* [Task prompt]
Please give back only the lines below from the one containing "[Den Schwanz eingeölt" to the one containing "Startseite (30, 1831)", each repeated word for word, both ends included.

Source data:
+++

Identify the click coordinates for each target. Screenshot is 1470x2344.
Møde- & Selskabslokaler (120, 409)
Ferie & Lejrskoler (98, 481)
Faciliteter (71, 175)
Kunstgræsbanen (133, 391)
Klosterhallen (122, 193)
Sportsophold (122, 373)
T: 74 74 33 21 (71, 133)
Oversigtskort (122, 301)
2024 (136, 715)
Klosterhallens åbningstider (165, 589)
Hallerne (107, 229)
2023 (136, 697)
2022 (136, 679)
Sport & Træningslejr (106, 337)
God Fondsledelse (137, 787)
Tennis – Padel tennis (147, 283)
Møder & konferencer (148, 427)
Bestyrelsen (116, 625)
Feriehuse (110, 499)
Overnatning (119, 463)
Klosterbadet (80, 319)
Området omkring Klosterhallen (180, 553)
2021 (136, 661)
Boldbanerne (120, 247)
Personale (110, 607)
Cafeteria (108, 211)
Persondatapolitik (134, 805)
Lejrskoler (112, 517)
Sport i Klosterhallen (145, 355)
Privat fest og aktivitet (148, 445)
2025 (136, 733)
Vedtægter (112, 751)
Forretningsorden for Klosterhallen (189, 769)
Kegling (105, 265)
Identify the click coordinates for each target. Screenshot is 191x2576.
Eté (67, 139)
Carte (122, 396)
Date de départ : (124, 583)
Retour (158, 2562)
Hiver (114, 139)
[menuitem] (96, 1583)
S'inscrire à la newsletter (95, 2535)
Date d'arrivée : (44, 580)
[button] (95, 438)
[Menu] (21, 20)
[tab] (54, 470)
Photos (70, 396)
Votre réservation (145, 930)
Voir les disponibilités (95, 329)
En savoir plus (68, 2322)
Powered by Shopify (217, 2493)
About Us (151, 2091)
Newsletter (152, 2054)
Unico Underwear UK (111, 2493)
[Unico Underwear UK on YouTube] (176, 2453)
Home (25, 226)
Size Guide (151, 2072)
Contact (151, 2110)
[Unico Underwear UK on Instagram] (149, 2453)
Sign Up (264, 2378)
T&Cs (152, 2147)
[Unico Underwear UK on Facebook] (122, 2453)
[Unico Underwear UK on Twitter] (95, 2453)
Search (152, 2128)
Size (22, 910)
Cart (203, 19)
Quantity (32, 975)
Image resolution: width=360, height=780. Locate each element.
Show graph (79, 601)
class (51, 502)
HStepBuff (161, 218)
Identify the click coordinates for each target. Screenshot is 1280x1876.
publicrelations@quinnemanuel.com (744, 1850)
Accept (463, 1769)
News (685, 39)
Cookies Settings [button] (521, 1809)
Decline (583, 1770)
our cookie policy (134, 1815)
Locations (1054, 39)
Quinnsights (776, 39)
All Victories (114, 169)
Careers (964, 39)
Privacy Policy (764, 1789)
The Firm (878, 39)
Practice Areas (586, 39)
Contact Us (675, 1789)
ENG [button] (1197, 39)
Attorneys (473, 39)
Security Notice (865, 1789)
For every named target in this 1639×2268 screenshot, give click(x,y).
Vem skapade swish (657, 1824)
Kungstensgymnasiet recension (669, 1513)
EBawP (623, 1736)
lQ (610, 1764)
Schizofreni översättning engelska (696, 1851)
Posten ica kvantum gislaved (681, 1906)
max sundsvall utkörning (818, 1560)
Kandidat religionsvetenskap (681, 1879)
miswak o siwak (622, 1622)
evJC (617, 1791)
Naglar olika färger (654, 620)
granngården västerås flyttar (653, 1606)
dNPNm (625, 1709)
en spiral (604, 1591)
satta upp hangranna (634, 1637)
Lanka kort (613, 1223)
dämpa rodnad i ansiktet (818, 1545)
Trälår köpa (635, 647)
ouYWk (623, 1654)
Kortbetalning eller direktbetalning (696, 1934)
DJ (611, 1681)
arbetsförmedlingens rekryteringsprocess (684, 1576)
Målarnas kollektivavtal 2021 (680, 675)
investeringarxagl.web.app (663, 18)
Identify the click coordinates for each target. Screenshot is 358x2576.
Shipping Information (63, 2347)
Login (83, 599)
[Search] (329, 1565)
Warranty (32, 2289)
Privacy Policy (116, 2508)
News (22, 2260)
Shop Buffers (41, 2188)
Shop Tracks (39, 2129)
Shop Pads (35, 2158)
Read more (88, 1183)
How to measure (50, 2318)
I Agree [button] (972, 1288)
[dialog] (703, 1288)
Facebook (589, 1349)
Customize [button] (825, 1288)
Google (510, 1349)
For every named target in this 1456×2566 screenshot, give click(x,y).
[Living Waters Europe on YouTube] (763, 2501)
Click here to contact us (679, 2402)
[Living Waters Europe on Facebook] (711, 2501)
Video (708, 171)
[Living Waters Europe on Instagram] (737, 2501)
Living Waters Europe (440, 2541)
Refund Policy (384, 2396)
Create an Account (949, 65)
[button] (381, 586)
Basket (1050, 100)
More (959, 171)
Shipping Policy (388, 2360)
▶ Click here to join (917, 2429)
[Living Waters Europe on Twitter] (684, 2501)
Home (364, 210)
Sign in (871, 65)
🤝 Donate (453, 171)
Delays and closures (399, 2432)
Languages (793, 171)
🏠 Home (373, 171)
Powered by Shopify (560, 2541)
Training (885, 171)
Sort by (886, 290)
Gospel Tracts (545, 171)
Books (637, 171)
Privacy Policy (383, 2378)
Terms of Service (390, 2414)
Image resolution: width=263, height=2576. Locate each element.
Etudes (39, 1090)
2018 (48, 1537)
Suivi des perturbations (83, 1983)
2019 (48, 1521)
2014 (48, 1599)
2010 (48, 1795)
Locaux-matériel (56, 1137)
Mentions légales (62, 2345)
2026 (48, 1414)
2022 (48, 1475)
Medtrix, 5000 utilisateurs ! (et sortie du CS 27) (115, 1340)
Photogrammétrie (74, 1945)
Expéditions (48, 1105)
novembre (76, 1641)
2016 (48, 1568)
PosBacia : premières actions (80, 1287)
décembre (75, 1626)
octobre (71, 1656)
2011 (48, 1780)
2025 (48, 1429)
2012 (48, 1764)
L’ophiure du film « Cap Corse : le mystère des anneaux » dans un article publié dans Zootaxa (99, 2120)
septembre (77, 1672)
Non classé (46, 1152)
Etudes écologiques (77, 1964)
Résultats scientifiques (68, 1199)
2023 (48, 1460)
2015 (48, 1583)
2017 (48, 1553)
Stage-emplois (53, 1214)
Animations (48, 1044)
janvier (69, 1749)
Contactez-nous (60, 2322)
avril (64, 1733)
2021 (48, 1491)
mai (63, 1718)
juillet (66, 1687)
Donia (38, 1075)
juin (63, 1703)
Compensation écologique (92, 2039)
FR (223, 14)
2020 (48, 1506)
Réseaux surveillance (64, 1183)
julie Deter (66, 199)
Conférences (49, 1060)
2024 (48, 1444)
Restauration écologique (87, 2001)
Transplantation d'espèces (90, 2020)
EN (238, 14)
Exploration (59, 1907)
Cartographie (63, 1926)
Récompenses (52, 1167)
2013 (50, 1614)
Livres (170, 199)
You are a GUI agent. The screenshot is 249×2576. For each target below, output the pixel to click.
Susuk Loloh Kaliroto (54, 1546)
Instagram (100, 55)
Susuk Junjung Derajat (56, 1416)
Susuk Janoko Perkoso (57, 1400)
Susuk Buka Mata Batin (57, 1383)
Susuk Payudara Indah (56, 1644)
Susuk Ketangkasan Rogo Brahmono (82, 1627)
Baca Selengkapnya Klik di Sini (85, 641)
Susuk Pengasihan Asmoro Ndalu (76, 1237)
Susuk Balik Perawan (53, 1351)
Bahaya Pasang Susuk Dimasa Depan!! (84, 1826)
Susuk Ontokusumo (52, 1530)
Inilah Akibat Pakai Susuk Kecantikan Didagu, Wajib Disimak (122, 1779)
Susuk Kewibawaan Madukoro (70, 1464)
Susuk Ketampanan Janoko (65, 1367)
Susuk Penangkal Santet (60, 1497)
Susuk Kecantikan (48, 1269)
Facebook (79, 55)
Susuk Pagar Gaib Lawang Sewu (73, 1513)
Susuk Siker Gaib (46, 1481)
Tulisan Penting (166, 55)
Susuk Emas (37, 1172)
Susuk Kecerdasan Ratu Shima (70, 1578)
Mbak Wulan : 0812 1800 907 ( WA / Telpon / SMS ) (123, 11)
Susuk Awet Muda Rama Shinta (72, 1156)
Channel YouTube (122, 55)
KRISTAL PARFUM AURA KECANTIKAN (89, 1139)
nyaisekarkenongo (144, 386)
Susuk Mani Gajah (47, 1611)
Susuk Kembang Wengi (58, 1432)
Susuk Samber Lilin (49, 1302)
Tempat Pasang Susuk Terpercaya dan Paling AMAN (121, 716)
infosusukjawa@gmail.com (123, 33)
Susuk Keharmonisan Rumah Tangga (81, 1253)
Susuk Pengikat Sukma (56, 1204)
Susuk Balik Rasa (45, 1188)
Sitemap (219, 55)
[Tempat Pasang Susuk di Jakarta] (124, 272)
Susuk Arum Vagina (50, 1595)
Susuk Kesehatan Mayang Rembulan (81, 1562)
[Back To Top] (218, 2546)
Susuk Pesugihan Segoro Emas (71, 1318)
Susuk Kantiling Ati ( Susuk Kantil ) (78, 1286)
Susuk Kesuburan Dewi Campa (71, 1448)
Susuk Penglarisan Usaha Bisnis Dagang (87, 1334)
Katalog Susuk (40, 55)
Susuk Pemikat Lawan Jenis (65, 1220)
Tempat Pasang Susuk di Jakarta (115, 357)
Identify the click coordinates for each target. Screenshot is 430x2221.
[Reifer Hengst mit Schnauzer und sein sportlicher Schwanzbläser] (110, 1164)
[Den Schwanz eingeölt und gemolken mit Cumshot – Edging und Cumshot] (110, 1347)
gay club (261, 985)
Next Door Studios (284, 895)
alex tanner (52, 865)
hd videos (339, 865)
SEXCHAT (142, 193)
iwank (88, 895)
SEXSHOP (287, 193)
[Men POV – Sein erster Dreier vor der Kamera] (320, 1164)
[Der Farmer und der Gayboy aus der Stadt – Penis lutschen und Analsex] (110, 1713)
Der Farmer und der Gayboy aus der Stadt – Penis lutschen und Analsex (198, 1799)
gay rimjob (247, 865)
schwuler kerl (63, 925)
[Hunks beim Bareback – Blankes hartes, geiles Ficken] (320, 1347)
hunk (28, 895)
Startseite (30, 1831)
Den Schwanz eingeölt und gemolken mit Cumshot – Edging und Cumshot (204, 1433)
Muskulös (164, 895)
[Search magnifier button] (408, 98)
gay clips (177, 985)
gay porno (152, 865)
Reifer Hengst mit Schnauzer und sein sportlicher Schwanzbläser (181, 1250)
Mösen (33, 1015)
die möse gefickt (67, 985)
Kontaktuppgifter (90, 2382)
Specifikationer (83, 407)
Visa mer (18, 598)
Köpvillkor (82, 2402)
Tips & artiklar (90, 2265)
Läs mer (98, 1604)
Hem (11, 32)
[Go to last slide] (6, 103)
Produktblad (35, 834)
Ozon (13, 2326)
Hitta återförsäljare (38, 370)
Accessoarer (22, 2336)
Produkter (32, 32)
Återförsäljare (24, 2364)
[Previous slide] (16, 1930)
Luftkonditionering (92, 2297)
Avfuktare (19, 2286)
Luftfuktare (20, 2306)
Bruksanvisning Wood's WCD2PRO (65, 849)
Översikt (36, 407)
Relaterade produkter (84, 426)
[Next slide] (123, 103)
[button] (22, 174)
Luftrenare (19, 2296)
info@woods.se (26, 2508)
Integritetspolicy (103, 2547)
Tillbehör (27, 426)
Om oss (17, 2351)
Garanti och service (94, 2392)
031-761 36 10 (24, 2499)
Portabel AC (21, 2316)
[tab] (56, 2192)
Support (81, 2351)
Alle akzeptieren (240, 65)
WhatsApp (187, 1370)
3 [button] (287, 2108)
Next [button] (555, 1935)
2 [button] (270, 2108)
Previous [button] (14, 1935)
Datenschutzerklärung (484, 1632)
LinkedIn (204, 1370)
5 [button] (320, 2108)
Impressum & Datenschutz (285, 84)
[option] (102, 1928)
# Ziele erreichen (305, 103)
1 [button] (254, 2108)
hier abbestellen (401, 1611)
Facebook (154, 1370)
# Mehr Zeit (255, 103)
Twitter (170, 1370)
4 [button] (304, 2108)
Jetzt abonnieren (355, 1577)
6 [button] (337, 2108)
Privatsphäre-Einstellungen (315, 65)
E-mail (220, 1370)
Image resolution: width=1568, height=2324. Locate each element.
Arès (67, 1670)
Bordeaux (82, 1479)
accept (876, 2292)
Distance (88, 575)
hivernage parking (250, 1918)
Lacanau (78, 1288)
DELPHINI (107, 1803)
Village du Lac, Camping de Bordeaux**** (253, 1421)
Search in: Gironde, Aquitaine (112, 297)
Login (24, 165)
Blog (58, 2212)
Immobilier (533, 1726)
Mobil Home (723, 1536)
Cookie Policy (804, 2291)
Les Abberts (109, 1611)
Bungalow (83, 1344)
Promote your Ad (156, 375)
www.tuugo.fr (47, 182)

+++

* [Solution]
[Den Schwanz eingeölt und gemolken mit Cumshot – Edging und Cumshot] (110, 1347)
gay club (261, 985)
Next Door Studios (284, 895)
alex tanner (52, 865)
hd videos (339, 865)
SEXCHAT (142, 193)
iwank (88, 895)
SEXSHOP (287, 193)
[Men POV – Sein erster Dreier vor der Kamera] (320, 1164)
[Der Farmer und der Gayboy aus der Stadt – Penis lutschen und Analsex] (110, 1713)
Der Farmer und der Gayboy aus der Stadt – Penis lutschen und Analsex (198, 1799)
gay rimjob (247, 865)
schwuler kerl (63, 925)
[Hunks beim Bareback – Blankes hartes, geiles Ficken] (320, 1347)
hunk (28, 895)
Startseite (30, 1831)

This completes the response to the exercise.